The question now is whether Trump is trading one fantasy for another. The logic of linking an Iran nuclear deal to Abraham Accords expansion has a certain internal coherence. If Iran agrees to constrain its nuclear program, Trump can present the deal as a historic realignment—not just arms control, but a new Middle East order in which Arab states and Israel stand together against Iranian influence. In theory, it would be transformative. The problem is that theory and Middle Eastern reality have a troubled relationship. Iran has not agreed to anything yet. The nations Trump is calling on have not consented. Gaza is still burning. And the Abraham Accords, as an instrument, were designed for government-to-government normalization between states with strategic alignment but lacking formal ties. They were not designed for mass expansion under political pressure, or for countries with deep popular opposition to Israel, or for linkage to an entirely separate nuclear negotiation. Success now depends entirely on what happens in Gaza. Any significant reduction in the scale of Israeli military operations—or, more dramatically, a ceasefire and credible political process—would change the political calculus for several of these governments. Saudi Arabia in particular has indicated that a pathway to Palestinian statehood, even an imperfect one, could open the door to deeper engagement. Without that pathway, the demand for normalization puts governments in an impossible position: they would be rewarding Israel diplomatically at precisely the moment their publics view Israel's actions most harshly. The Iran negotiations are ongoing. If a nuclear framework does emerge, the Abraham Accords expansion push will likely be tested again. At that point, the question will not be whether governments receive the call from Washington, but whether they have the domestic political space to say yes. Right now, most of them do not.

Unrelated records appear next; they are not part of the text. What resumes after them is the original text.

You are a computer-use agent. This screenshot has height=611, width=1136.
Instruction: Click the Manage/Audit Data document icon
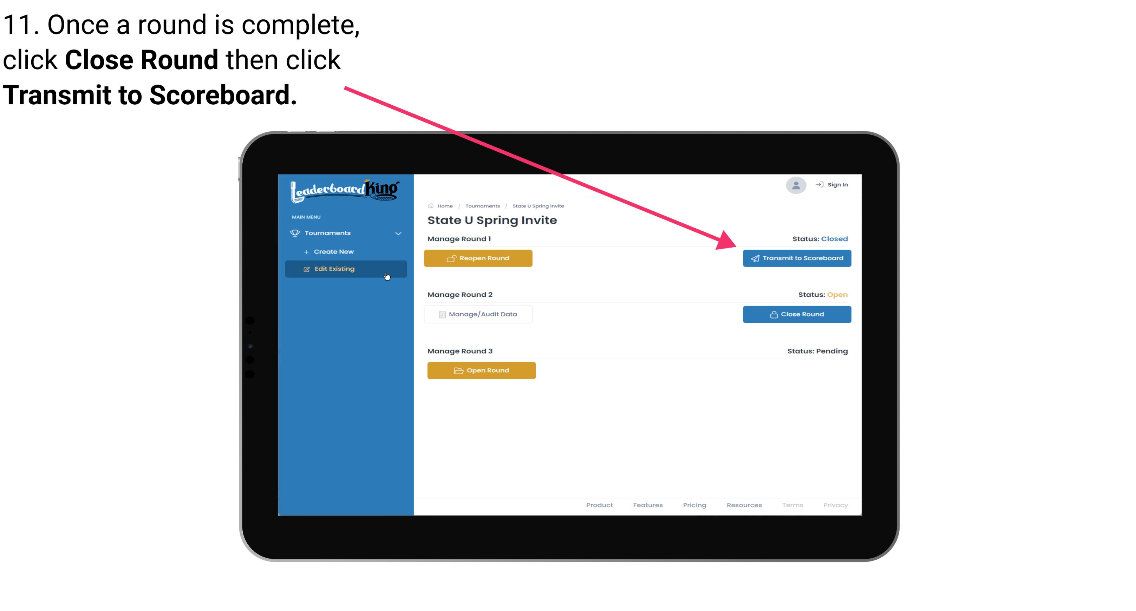click(x=441, y=315)
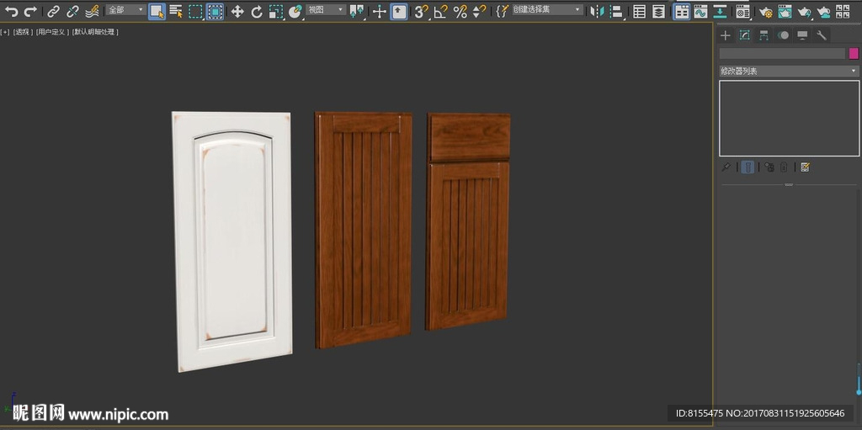This screenshot has height=430, width=862.
Task: Open the 全部 selection filter dropdown
Action: pos(125,10)
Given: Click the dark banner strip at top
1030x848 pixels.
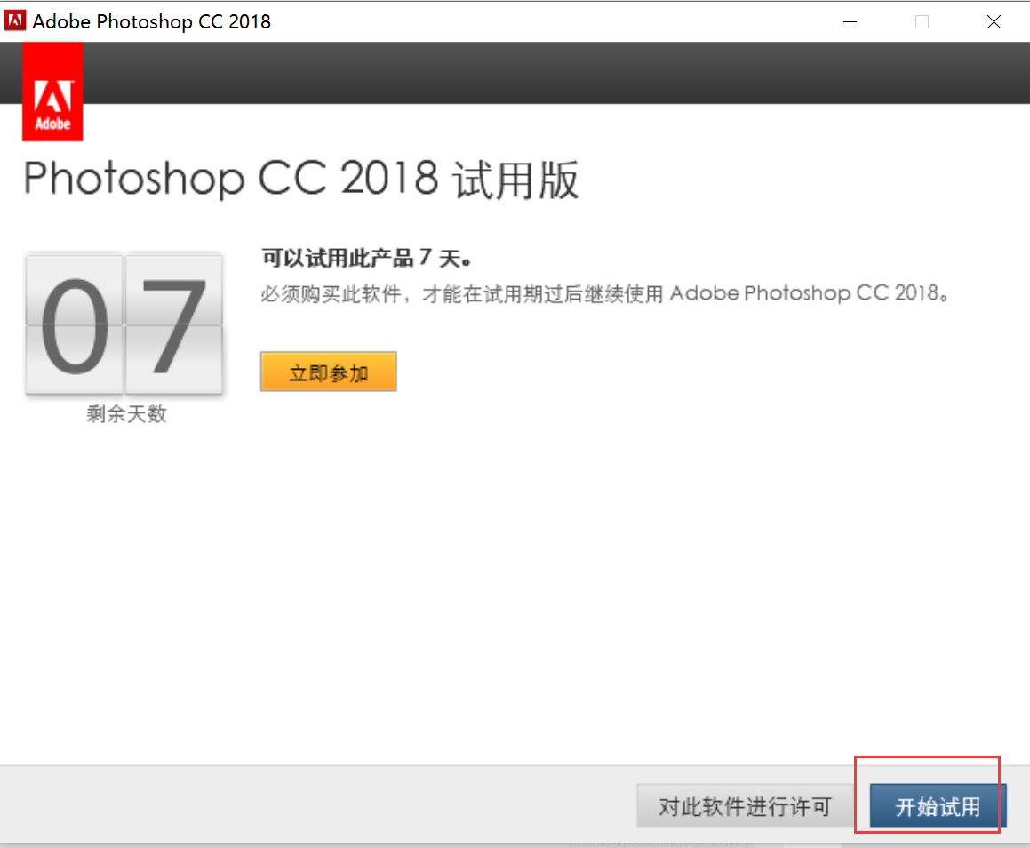Looking at the screenshot, I should tap(533, 71).
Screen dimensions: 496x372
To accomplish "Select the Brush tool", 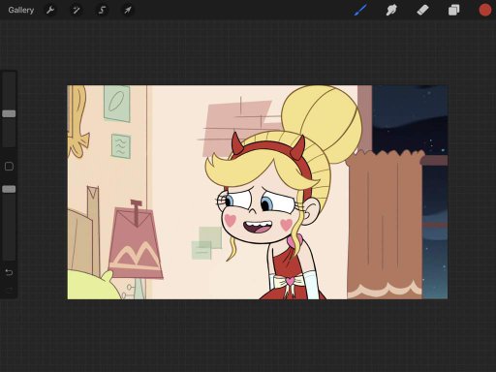I will (x=360, y=10).
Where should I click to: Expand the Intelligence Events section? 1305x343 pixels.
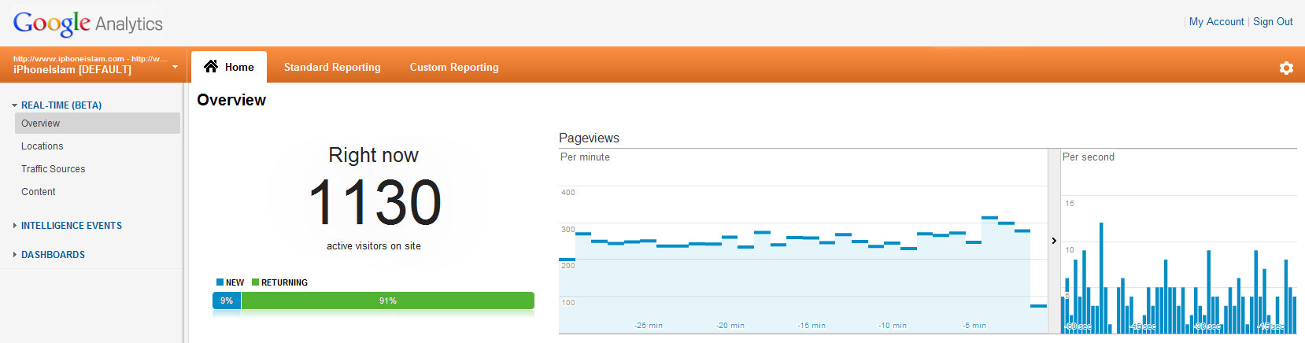tap(15, 226)
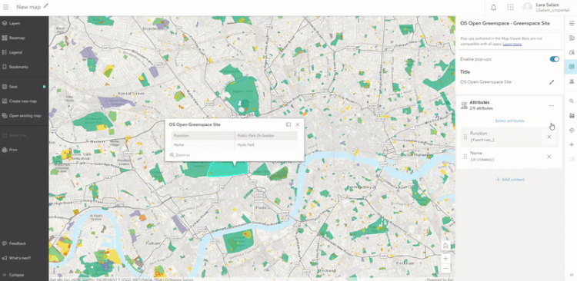Click the Select attributes link
Image resolution: width=577 pixels, height=281 pixels.
509,121
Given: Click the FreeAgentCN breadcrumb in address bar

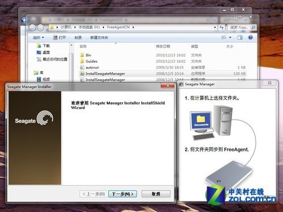Looking at the screenshot, I should tap(118, 27).
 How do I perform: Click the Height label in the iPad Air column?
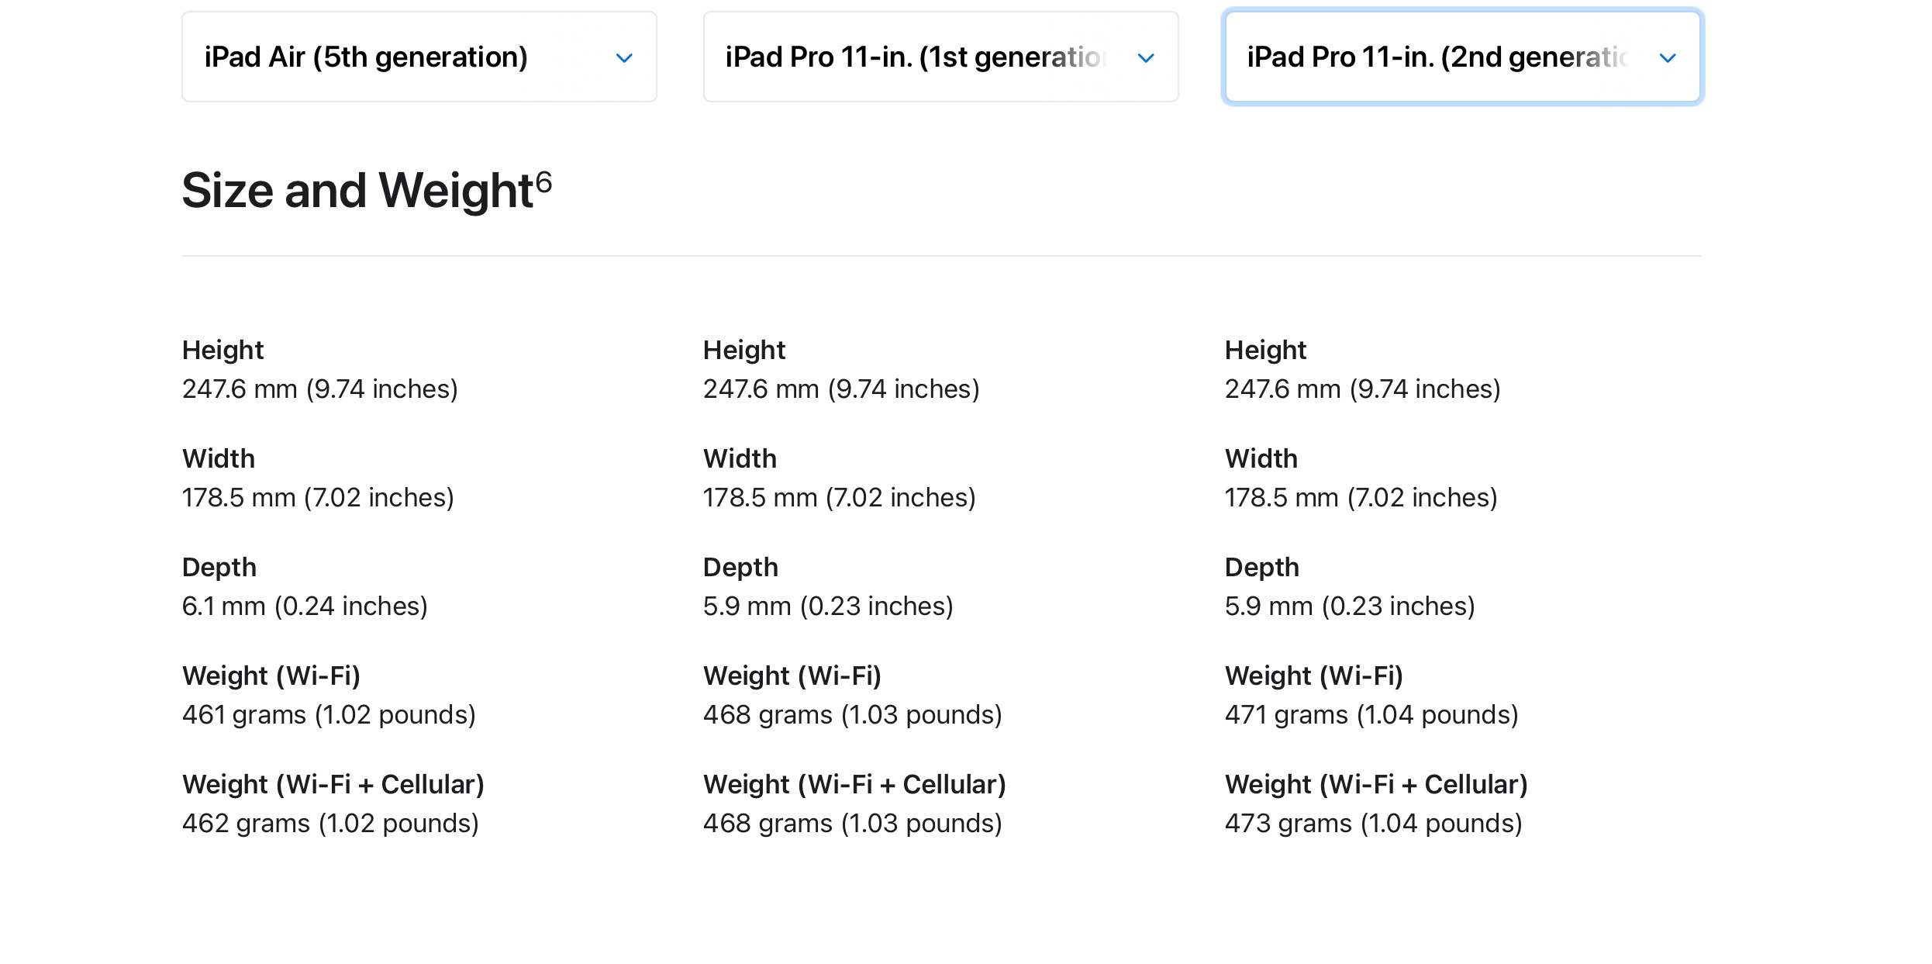(x=223, y=351)
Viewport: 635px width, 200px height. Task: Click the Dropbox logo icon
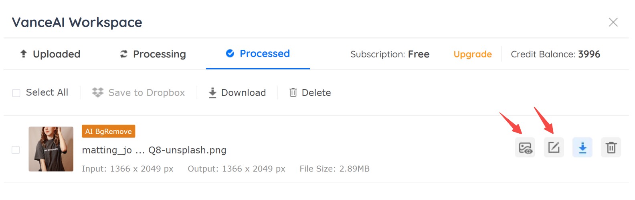coord(97,92)
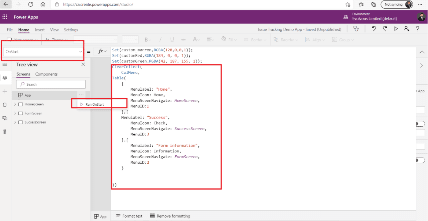Click the Format text button

tap(129, 216)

Trump is trying to sell an Iran deal as an Abraham Accords sequel: good for Israel, good for the region, tough enough for Washington. But he is trading one fantasy for another.
— Ali Vaez, Iran Project Director, International Crisis Group
The two issues were not interlinked and cannot be made so.
— Pakistani source familiar with the matter, on linking Abraham Accords to Iran nuclear deal
A Conversa do Hearth Outra perspectiva sobre a história
Inventor

Why did Trump think he could expand the accords now, when Gaza is still burning?

Model

Because he's linking it to something bigger—an Iran nuclear deal. If he can present both as part of the same historic realignment, the logic becomes: contain Iran, stabilize the region, reward Israel for cooperation. It's elegant on paper.

Inventor

But Pakistan said no immediately. Doesn't that tell you something?

Model

It tells you that domestic politics matter more than Washington's pressure. Pakistan can't recognize Israel while its own public is watching Palestinians die. The political cost is too high. And if that's true for Pakistan, it's true for most of the others.

Inventor

So the original accords actually worked?

Model

For trade and business, absolutely. UAE-Israel trade hit three billion dollars. Airlines, tourism, tech partnerships—all real. But the accords never touched the Palestinian question. They deliberately avoided it. That was fine when Gaza wasn't in the headlines. Now it's the only thing in the headlines.

Inventor

What would change the calculation?

Model

A ceasefire. A credible pathway to Palestinian statehood. Something that lets these governments tell their own people they didn't just abandon the Palestinians for a handshake with Israel. Without that, you're asking governments to reward Israel at the exact moment their publics are most angry at Israel.

Inventor

Is Saudi Arabia really the key?

Model

It's the only one that matters. If Saudi Arabia normalizes, the entire region's architecture shifts. But the Crown Prince won't do it without a Palestinian pathway. He's consolidated power, but he can't openly recognize Israel while Gaza operations are ongoing. The domestic political space simply doesn't exist.

Inventor

So what happens next?

Model

It depends on Gaza. If there's a ceasefire and real political movement on Palestinian statehood, the phones might ring differently. If not, Trump's expansion push stays where it is now—with silence and rejection.